Statistik SMS Lebih Mentereng dari De Jong, Pilih Mana MU?

Jakarta, IDN Times - Manchester United (MU) tampaknya harus segera melupakan saga transfer Frenkie de Jong yang masih mandek. Sebab, ada Sergej Milinkovic-Savic yang bisa mereka perjuangkan.
Negosiasi MU bersama Barcelona untuk memboyong pemain asal Belanda itu masih terlihat ruwet. Blaugrana masih tarik ulur, dan De Jong sendiri tak diketahui ingin pergi atau tidak.
Namun penggemar Setan Merah tak perlu gusar. Pemain ini bisa dijadikan alternatif guna memperkuat lini tengah di bawah racikan Erik Ten Hag.
1. Sergej Milinkovic-Savic punya statistik lebih garang

Melansir Manchester Evening News, Savic digadang-gadang sebagai alternatif De Jong. Menilik laman statistik Squawka, ternyata gelandang berusia 27 tahun ini memiliki penampilan yang gemilang.
Pada musim lalu, Savic memainkan 37 penampilan di Serie A, dengan mengemas 11 gol serta 11 assist. Sebaliknya, De Jong hanya menciptakan tiga gol dan assist, dari 32 laga.

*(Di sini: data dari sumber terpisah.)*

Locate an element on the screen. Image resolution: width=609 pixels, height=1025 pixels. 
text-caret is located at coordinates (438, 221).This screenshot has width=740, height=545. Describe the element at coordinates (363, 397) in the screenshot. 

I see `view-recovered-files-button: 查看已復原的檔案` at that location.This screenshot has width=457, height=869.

Tugas gelandang adalah menjadi motor serangan, untuk mengalirkan bola ke lini depan. Savic melakukan tugasnya dengan sangat baik. Dia membuat 52 peluang dari 37 penampilan, yakni sembilan lebih banyak ketimbang De Jong.
Savic juga mencatat 3006 sentuhan, 200 merebut bola, 1872 passing sukses dari 2301 operan, dengan akurasi 81,36 persen. De Jong hanya mampu unggul soal akurasi passing, dengan persentase 91,33.

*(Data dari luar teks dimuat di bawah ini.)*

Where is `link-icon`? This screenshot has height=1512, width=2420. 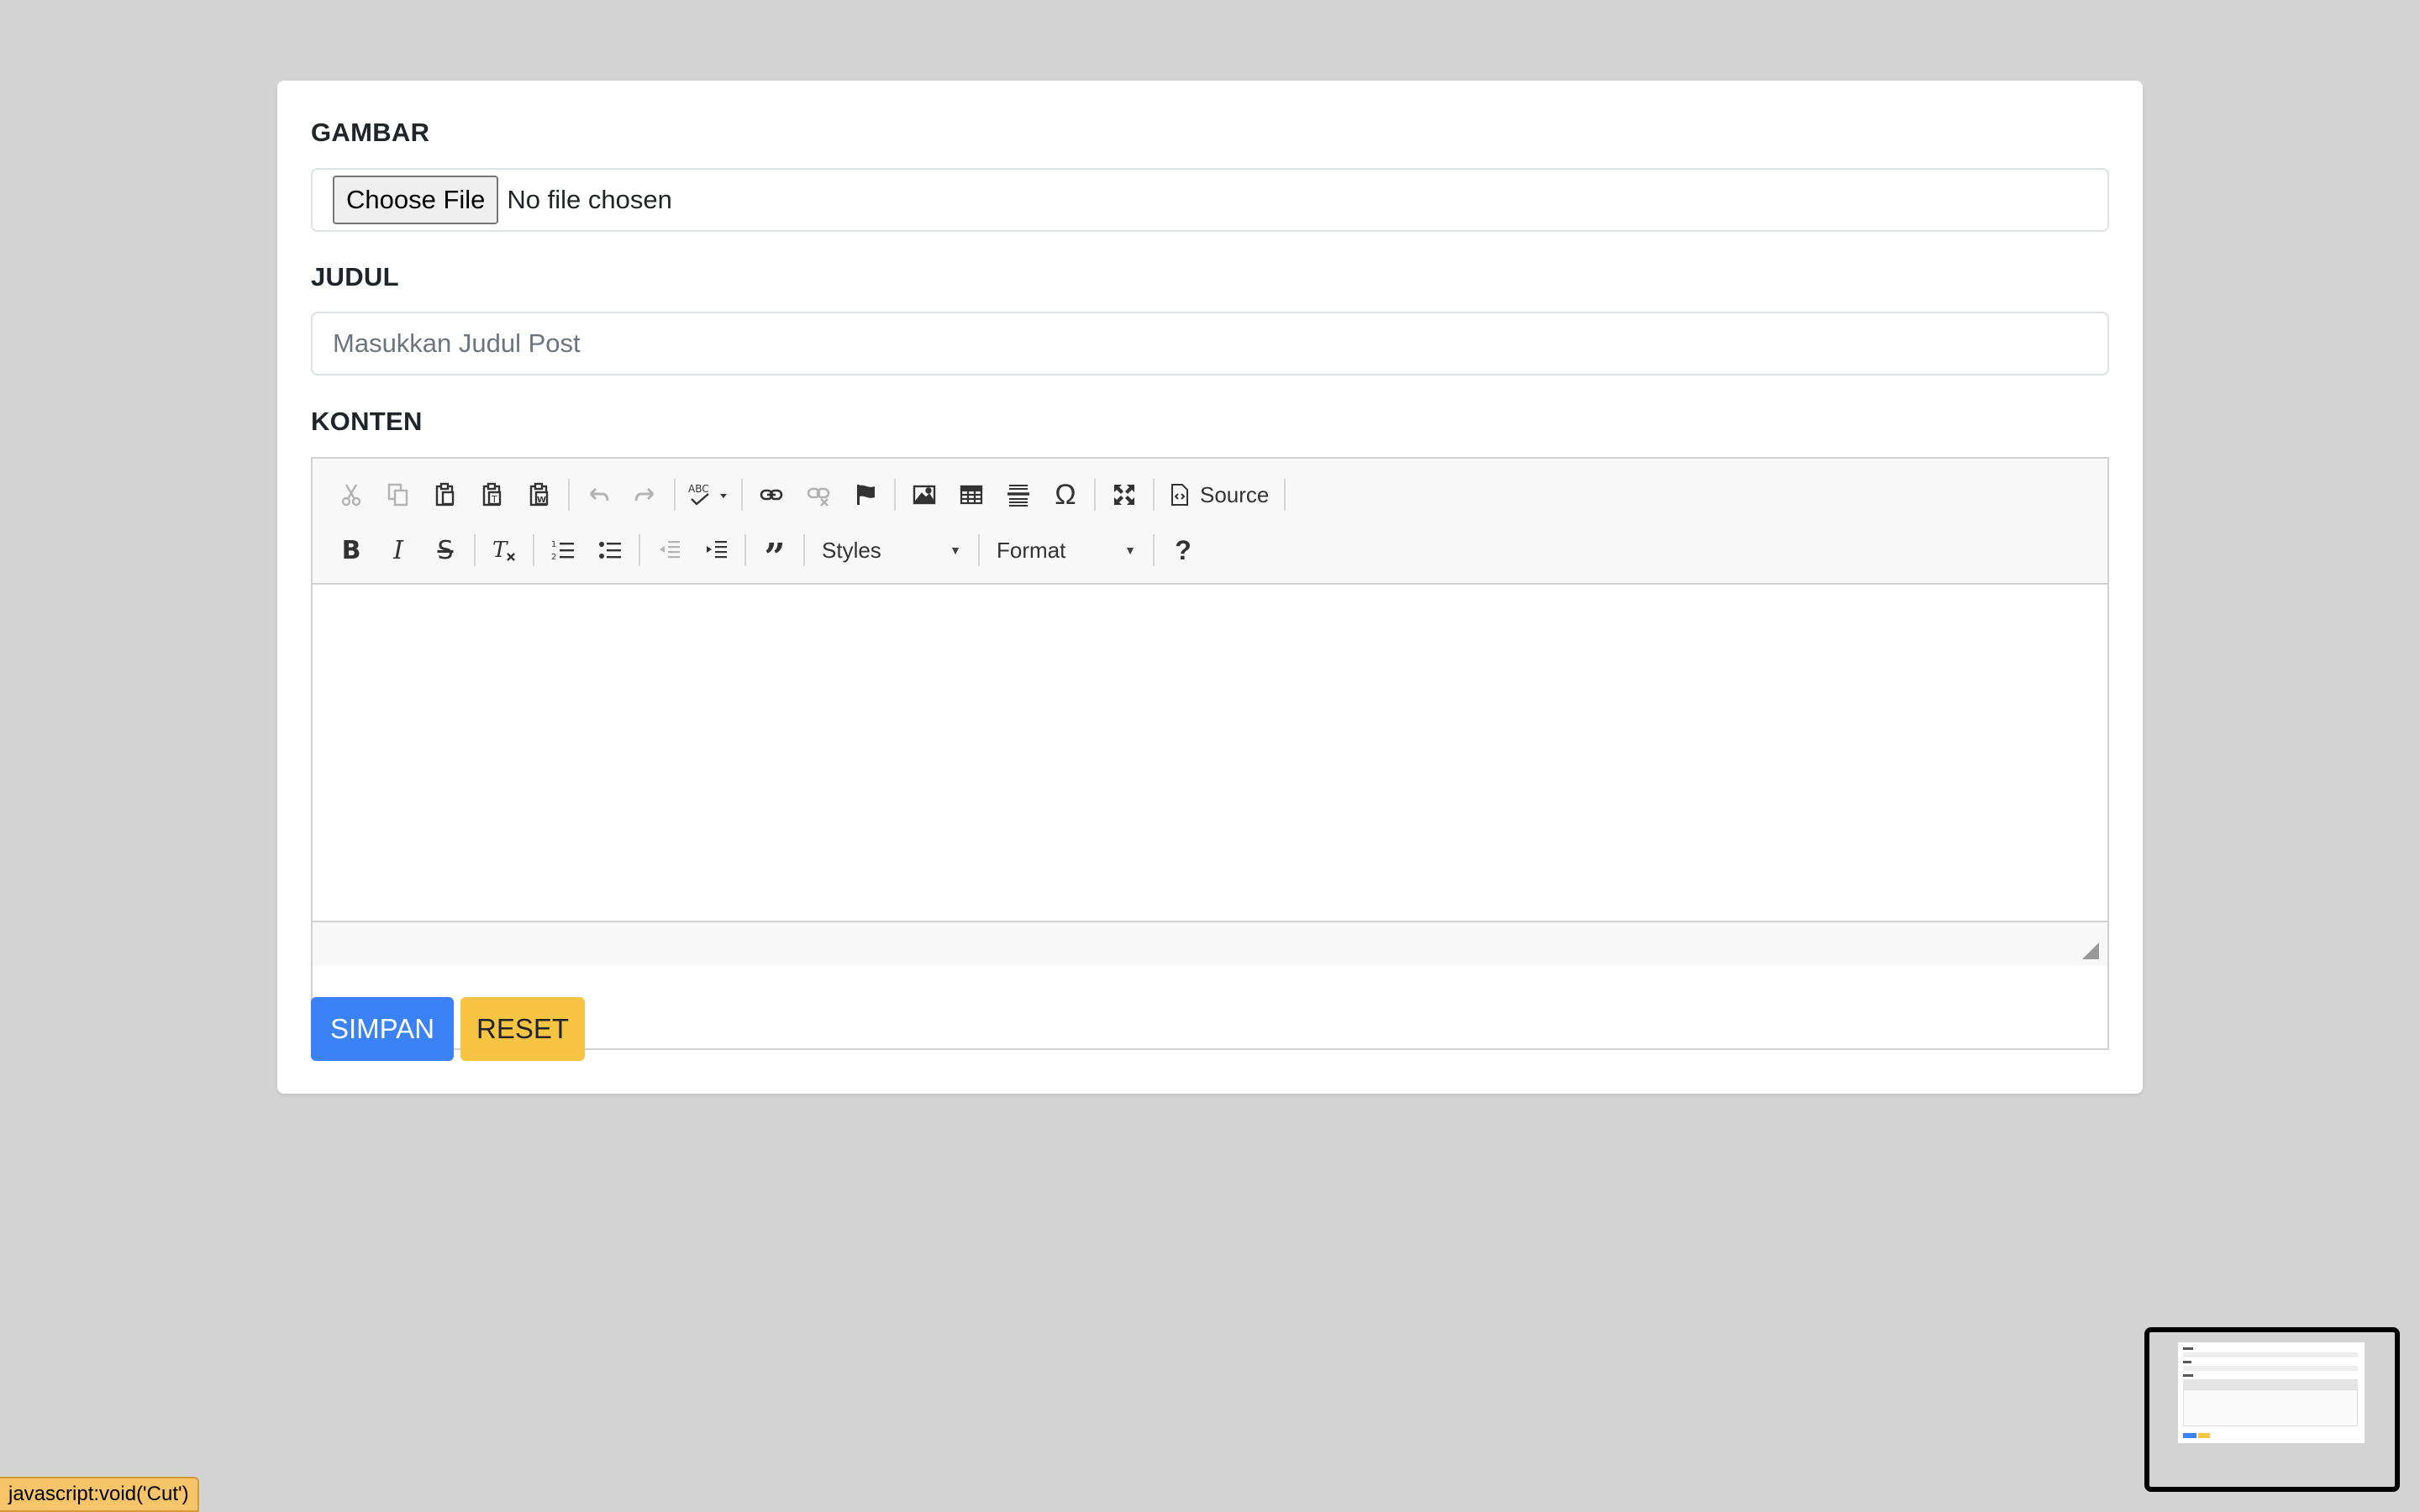
link-icon is located at coordinates (772, 494).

2. Savic sudah familiar bagi fans MU

Gelandang Lazio ini sejatinya sudah familiar bagi fans MU. Sebab, dia pernah dikaitkan dengan kepindahannya ke Old Trafford pada 2018 dan 2020 silam.
Rencana tersebut gagal karena Lazio memagari Savic dengan harga selangit. Bagaimana tidak, pemain berpaspor Serbia itu dipatok seharga 100 juta euro, setara Rp1,5 triliun. MU langsung menolak karena kemahalan.

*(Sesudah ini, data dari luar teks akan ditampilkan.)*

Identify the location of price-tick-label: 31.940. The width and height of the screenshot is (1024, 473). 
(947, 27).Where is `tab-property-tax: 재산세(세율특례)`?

3. Erik Ten Hag masih prioritaskan Frenkie De Jong

Di sisi lain, prioritas Ten Hag sepertinya masih kepada De Jong. Dia juga pernah mengaku akan memanfaatkan sumber daya yang ada jika gagal mendapatkan pemain incarannya tersebut.
"Kami mencari pemain yang bisa bermain di posisi gelandang bertahan, tapi itu harus yang tepat. Tidak banyak orang di posisi itu yang mampu mencapai level yang kami tuntut. Ketika kami tidak dapat menemukannya, kami harus berurusan dengan para pemain di skuat kami sekarang dan kami akan mengembangkannya di posisi itu," kata Ten Hag mengutip The Athletic.